» **Task statement**
Please print the data again exactly as given.

[Collection entries]
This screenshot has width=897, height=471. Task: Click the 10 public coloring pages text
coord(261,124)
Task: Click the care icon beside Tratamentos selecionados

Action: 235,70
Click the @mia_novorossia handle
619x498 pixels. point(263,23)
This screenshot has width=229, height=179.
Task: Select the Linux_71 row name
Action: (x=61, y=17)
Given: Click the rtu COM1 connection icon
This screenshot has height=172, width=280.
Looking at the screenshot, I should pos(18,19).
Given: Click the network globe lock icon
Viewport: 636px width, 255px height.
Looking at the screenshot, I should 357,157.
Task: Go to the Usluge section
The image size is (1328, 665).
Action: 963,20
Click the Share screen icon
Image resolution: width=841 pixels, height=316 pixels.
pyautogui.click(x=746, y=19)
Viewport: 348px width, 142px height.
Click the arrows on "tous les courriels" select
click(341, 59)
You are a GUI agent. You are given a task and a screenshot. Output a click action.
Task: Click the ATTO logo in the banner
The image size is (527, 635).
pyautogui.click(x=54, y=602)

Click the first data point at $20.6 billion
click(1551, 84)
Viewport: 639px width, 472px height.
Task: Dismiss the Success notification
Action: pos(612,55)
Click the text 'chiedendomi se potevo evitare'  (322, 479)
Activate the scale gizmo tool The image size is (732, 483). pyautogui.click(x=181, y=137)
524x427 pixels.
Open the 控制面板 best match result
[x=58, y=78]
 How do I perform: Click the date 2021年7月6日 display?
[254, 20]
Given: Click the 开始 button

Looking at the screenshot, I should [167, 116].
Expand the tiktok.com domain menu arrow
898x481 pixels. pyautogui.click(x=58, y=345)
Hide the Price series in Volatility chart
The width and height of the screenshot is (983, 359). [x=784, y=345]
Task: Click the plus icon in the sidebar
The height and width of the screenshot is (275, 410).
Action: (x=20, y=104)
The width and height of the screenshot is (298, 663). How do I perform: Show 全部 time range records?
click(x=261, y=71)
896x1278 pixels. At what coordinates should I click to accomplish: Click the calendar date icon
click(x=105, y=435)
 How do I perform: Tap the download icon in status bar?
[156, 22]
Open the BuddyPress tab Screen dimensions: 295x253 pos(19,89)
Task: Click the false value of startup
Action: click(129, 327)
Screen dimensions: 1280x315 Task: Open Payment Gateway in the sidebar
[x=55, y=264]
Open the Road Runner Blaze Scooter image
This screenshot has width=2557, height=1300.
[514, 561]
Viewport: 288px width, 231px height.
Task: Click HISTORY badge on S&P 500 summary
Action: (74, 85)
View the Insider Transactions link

» **Exercise output**
This screenshot has width=897, height=471. Task: Click the 10 public coloring pages text
coord(261,124)
Task: Click the care icon beside Tratamentos selecionados

Action: 235,70
Click the @mia_novorossia handle
619x498 pixels. point(263,23)
This screenshot has width=229, height=179.
Task: Select the Linux_71 row name
Action: (x=61, y=17)
Given: Click the rtu COM1 connection icon
This screenshot has height=172, width=280.
Looking at the screenshot, I should pos(18,19).
Given: Click the network globe lock icon
Viewport: 636px width, 255px height.
Looking at the screenshot, I should 357,157.
Task: Go to the Usluge section
The image size is (1328, 665).
Action: 963,20
Click the Share screen icon
Image resolution: width=841 pixels, height=316 pixels.
pyautogui.click(x=746, y=19)
Viewport: 348px width, 142px height.
Click the arrows on "tous les courriels" select
click(341, 59)
You are a GUI agent. You are given a task and a screenshot. Output a click action.
Task: Click the ATTO logo in the banner
The image size is (527, 635).
pyautogui.click(x=54, y=602)

Click the first data point at $20.6 billion
click(1551, 84)
Viewport: 639px width, 472px height.
Task: Dismiss the Success notification
Action: pos(612,55)
Click the text 'chiedendomi se potevo evitare'  (322, 479)
Activate the scale gizmo tool The image size is (732, 483). pyautogui.click(x=181, y=137)
524x427 pixels.
Open the 控制面板 best match result
[x=58, y=78]
 How do I perform: Click the date 2021年7月6日 display?
[254, 20]
Given: Click the 开始 button

Looking at the screenshot, I should [167, 116].
Expand the tiktok.com domain menu arrow
898x481 pixels. pyautogui.click(x=58, y=345)
Hide the Price series in Volatility chart
The width and height of the screenshot is (983, 359). [x=784, y=345]
Task: Click the plus icon in the sidebar
The height and width of the screenshot is (275, 410).
Action: (x=20, y=104)
The width and height of the screenshot is (298, 663). How do I perform: Show 全部 time range records?
click(x=261, y=71)
896x1278 pixels. At what coordinates should I click to accomplish: Click the calendar date icon
click(x=105, y=435)
 How do I perform: Tap the download icon in status bar?
[156, 22]
Open the BuddyPress tab Screen dimensions: 295x253 pos(19,89)
Task: Click the false value of startup
Action: click(129, 327)
Screen dimensions: 1280x315 Task: Open Payment Gateway in the sidebar
[x=55, y=264]
Open the Road Runner Blaze Scooter image
This screenshot has width=2557, height=1300.
[514, 561]
Viewport: 288px width, 231px height.
Task: Click HISTORY badge on S&P 500 summary
Action: (74, 85)
View the Insider Transactions link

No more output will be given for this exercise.